TASK DETAILS
Return the lines below that contain "will".

EXERCISE MATERIALS
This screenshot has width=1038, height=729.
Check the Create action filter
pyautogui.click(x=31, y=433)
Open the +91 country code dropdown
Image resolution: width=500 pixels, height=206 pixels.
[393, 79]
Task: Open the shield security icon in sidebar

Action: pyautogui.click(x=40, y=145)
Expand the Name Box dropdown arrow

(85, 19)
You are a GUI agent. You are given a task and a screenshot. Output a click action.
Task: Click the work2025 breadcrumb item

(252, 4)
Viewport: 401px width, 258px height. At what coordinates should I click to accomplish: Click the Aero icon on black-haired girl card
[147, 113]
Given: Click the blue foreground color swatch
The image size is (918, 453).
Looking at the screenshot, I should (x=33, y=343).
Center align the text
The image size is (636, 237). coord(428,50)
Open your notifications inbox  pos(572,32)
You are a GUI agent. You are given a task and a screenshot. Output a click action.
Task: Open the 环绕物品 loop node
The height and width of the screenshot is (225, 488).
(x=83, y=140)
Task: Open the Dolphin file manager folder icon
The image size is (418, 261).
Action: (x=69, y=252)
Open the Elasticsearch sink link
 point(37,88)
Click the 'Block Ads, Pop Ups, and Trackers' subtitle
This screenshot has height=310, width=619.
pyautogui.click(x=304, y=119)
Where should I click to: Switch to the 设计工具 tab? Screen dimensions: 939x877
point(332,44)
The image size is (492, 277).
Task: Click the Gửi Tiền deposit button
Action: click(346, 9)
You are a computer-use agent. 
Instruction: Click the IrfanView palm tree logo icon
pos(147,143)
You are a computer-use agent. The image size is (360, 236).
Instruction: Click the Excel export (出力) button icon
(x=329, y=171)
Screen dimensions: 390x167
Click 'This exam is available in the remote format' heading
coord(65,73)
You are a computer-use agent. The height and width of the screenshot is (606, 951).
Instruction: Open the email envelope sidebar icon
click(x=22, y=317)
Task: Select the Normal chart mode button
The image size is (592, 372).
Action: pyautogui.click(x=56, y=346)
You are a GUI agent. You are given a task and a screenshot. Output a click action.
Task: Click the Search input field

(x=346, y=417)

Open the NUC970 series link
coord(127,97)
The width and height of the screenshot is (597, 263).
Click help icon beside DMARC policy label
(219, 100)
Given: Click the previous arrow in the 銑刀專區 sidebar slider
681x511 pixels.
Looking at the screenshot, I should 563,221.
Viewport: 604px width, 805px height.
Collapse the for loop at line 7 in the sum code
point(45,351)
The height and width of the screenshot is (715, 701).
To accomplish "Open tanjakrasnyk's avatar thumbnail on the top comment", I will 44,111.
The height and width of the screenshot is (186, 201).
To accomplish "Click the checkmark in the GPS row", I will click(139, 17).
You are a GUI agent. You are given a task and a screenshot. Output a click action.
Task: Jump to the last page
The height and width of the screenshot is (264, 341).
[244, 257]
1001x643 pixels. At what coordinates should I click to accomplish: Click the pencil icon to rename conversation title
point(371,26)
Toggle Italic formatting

OUTPUT FOR THIS EXERCISE
To accomplish "Open tanjakrasnyk's avatar thumbnail on the top comment", I will 44,111.
To accomplish "Click the checkmark in the GPS row", I will click(139, 17).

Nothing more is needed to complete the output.